Luiz Felipe Scolari's response to the dismissal of Costinha against Holland was novel, but inspired. He removed his solitary striker, Pauleta, and opted for 4-2-3-0. Luis Figo, Deco and Cristiano Ronaldo became a counter-attacking trio brimming with skill while, deprived of a direct opponent, the Dutch centre backs appeared confused who to mark.
Less likely to figure among the list of managerial masterstrokes was Tunisia's Roger Lemerre's reaction to the red card his forward Zied Jaziri received against the Ukraine; he did nothing. In a must-win match for the Tunisians, his 4-5-0 formation, surprising as it may sound, yielded no chances.
If conclusions can be drawn, it is that a lack of ambition and a lack of flexibility have been punished. A shortage of attacking intent - whether from England, Ecuador, Switzerland - has rarely brought progress in the knockout stages while Jose Pekerman's decision to replace Argentina's creative fulcrum Juan Roman Riquelme with defensive midfielder Esteban Cambiasso backfired. Elimination against the forward-looking Germans, albeit on penalties, duly followed.
Meanwhile, Marco van Basten's rigid adherence to the typically Dutch 4-3-3 often consigned an uncomfortable Dirk Kuyt to the wing. Making the left flank a mirror image of the right can be less important than playing to footballers' individual strengths. Argentina, for instance, frequently fielded one defensive full-back (whether Fabricio Coloccini or Nicolas Burdisso) on the right while the marauding Juan Pablo Sorin advanced down the left. It was the source of many of their chances.

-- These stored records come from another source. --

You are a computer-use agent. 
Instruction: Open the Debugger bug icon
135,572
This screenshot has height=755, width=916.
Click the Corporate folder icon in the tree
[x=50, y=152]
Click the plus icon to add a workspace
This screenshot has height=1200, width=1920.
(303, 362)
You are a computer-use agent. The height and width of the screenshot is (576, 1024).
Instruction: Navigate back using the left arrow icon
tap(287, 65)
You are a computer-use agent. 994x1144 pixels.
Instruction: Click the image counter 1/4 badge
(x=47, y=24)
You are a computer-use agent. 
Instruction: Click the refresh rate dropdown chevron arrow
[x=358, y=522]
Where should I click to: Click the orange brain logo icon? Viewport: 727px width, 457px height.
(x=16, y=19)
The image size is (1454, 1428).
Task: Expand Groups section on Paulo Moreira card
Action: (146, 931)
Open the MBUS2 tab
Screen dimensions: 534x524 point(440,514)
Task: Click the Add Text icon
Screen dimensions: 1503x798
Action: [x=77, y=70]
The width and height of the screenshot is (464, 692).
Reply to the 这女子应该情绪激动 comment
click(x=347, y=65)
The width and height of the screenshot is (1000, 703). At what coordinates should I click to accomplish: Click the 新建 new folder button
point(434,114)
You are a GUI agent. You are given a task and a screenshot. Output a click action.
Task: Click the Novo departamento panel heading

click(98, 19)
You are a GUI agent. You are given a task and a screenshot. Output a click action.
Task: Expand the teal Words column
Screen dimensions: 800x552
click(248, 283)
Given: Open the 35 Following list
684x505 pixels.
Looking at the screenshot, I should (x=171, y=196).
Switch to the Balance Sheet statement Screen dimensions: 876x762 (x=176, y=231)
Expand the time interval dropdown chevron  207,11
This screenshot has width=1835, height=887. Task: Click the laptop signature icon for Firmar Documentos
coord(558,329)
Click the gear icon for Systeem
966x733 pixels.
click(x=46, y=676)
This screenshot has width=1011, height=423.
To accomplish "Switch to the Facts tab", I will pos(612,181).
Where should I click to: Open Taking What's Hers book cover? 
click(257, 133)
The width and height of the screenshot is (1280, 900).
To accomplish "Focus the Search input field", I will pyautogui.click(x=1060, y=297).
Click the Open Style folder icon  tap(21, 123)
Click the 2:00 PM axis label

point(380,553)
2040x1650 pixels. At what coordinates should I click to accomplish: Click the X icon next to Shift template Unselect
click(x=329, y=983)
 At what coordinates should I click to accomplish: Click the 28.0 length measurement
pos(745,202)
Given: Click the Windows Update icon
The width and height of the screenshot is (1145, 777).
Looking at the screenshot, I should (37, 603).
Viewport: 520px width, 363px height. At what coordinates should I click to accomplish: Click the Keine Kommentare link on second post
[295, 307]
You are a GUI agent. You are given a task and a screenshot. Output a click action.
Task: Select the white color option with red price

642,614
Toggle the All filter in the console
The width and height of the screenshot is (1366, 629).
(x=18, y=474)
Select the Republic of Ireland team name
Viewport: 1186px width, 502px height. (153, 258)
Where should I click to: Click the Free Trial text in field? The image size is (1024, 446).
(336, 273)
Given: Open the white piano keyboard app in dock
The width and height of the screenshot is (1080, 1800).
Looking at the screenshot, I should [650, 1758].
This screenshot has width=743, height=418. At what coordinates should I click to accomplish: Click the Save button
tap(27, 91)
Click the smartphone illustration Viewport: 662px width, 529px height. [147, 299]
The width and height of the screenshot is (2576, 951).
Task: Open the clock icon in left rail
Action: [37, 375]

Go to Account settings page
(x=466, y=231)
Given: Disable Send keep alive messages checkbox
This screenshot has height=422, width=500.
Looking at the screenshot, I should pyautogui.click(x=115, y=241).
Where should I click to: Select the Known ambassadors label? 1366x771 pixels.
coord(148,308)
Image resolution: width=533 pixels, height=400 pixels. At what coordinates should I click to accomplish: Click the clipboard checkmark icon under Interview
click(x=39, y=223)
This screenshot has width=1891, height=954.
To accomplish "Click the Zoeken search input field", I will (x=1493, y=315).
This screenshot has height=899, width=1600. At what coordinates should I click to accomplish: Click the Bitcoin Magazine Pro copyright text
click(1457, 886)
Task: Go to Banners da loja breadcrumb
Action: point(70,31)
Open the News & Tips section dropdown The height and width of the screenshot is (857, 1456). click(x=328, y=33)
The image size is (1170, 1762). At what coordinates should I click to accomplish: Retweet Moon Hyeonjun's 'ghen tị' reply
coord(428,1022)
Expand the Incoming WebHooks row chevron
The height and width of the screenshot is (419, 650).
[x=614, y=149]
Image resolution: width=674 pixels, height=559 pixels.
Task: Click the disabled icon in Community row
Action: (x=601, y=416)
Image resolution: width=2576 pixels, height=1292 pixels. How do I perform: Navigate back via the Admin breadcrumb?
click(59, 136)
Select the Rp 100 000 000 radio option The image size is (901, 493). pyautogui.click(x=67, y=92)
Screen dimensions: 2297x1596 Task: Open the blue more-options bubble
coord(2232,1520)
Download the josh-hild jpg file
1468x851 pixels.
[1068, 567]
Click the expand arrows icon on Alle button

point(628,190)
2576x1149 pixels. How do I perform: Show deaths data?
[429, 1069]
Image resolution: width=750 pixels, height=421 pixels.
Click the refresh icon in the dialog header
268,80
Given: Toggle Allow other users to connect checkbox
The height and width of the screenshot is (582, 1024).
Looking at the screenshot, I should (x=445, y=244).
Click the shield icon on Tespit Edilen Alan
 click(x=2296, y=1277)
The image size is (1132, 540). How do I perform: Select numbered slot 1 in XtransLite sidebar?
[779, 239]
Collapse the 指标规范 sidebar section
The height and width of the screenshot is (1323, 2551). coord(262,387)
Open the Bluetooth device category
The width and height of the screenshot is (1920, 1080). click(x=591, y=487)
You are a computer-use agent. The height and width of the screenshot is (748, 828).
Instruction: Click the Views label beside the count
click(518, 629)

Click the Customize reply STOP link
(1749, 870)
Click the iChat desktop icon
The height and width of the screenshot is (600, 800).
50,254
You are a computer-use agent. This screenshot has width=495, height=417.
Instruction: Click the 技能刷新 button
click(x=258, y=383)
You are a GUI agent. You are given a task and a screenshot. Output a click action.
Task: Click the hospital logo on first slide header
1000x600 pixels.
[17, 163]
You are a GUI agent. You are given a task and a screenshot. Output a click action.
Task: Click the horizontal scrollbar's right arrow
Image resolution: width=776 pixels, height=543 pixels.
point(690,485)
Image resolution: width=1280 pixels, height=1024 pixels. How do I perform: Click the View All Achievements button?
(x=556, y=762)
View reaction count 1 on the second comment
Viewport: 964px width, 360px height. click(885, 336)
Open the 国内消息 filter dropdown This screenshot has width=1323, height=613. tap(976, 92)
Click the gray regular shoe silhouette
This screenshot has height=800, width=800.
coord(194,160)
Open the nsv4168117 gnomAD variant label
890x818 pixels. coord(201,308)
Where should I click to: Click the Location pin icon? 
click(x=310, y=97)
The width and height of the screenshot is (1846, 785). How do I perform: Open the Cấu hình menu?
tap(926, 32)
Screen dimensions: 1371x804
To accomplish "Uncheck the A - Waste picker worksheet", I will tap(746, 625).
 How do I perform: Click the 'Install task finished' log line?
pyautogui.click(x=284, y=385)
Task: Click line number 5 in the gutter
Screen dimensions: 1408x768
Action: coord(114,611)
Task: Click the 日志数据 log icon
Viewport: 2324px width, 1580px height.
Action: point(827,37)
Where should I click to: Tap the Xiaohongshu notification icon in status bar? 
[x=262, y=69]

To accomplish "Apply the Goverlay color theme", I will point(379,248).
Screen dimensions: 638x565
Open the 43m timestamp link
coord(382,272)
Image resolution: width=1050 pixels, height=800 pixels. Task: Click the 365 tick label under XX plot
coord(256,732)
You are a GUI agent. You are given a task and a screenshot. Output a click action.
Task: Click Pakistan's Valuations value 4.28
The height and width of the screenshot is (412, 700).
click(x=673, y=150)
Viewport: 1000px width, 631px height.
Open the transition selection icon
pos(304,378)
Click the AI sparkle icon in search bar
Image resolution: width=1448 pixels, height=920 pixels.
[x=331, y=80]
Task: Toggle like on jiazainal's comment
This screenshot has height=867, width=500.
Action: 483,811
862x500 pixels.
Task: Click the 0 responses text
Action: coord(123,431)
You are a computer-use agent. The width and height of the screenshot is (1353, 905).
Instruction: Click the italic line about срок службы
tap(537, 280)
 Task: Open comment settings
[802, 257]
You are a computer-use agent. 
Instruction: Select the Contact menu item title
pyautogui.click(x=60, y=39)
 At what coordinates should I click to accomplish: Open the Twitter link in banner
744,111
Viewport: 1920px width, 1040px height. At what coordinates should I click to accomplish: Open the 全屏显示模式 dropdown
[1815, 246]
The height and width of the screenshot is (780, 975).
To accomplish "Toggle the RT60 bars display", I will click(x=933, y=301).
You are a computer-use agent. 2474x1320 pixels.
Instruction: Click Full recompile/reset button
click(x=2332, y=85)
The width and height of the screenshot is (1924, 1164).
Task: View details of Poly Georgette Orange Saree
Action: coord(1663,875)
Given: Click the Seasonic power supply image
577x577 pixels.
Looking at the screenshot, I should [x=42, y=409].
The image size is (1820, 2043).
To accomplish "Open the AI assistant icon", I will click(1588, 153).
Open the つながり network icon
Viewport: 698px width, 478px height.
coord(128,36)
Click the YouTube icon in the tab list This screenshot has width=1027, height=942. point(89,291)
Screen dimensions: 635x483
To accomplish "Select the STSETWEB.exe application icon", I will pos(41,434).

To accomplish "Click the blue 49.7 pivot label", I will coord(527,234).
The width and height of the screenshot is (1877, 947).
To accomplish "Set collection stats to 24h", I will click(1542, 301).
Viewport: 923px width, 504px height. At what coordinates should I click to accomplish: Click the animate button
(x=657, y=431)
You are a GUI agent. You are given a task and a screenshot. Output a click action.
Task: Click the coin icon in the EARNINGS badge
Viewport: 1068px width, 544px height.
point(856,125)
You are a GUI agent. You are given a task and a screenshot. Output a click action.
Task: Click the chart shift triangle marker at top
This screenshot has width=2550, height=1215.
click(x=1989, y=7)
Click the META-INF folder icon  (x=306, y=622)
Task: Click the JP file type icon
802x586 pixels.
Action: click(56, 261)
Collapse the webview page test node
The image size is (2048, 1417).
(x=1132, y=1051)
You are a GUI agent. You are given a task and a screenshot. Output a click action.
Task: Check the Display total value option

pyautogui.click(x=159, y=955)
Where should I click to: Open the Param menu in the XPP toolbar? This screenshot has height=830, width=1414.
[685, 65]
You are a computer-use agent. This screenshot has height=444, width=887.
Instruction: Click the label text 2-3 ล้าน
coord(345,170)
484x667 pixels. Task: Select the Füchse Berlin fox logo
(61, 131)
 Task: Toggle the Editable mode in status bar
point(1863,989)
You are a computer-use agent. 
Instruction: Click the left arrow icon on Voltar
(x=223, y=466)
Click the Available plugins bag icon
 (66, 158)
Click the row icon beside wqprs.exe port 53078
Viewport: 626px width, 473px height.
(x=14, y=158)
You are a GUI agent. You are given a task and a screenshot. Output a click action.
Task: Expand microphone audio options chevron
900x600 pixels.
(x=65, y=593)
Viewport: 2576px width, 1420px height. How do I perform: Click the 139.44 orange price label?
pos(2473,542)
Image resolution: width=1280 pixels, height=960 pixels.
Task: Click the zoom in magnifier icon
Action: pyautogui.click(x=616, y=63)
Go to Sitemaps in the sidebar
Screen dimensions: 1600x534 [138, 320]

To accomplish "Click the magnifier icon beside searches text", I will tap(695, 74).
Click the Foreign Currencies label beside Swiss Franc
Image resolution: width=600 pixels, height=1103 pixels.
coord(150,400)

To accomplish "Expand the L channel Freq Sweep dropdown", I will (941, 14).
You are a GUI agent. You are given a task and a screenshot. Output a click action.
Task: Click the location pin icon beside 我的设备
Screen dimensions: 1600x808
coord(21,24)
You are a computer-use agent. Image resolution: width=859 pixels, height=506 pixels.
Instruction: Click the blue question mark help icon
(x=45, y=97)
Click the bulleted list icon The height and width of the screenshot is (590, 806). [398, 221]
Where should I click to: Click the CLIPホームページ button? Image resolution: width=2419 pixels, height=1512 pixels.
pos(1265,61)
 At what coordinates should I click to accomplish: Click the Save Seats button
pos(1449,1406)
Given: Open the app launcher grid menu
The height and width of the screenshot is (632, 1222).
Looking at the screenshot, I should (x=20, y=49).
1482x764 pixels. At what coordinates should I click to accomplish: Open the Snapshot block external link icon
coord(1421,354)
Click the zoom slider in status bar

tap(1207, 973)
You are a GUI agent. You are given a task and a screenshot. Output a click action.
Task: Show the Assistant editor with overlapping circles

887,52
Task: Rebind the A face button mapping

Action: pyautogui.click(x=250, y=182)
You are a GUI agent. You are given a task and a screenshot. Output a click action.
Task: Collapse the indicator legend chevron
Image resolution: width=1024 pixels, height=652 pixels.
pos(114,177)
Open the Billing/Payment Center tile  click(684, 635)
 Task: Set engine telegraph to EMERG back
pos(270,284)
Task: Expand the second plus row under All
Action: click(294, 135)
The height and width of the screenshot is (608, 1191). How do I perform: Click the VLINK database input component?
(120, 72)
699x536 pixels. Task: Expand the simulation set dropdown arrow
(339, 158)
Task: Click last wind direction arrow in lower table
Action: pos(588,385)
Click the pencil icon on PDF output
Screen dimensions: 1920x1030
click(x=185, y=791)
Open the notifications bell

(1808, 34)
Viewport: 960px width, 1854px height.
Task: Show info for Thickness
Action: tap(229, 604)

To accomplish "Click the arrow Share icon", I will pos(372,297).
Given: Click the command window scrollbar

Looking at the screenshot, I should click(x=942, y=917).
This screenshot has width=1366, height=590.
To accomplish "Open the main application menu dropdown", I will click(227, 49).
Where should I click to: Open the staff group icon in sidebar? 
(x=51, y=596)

Pekerman should be credited, too, for recognising the significance of the combination of artist and artisan at the heart of the midfield. For Argentina, Riquelme was the natural playmaker - and in his case, very much the fantasista - with Javier Mascherano the self-sacrificial 'water carrier' behind him.
Like his Italian counterpart Andrea Pirlo - whose excellence was such that Francesco Totti's slow start to the tournament did not impede progress to the semi-finals - Mascherano provided proof that passing and positioning, rather than a willingness to snap at heels, are the essentials of an anchor midfielder's job (indeed, Costinha apart, it is hard to think of holding midfielders who have been dismissed).
Deco will resume the pivotal role in the Portugal team against France, who boast the greatest flair player of his generation. Zinedine Zidane appears to have rediscovered his joie de vivre in the hole behind lone striker Thierry Henry. Against Spain and Brazil, everything has flown through Zidane, courtesy of his unselfish adjutants Patrick Vieira and Claude Makelele.
The lines of demarcation are less strictly drawn in the German team, such is Michael Ballack's willingness to do the dirty work, but Zidane enjoys a truly free role; a chance to find and exploit positions of maximum opportunity for the French. For too long, however, Brazil failed to grant Ronaldinho the same licence, trying to shoehorn too many supposed superstars into one team and then shackling them with defensive duties, while the tiring Emerson failed to fulfil his brief as the supplier to the creator.
It has become a footballing cliché that 'players win matches'. So, at times, do managers and even systems. Fundamental to all three, however, is finding places where gifted footballers can exert an influence. In the 2006 World Cup, those two positions have been just in front of the back four and ahead of the rest of the midfield, but a fraction behind the forward line. Their occupants may meet with a regal nod of approval, for Franz Beckenbauer understood about finding and using space; he just did it in a different area of the pitch.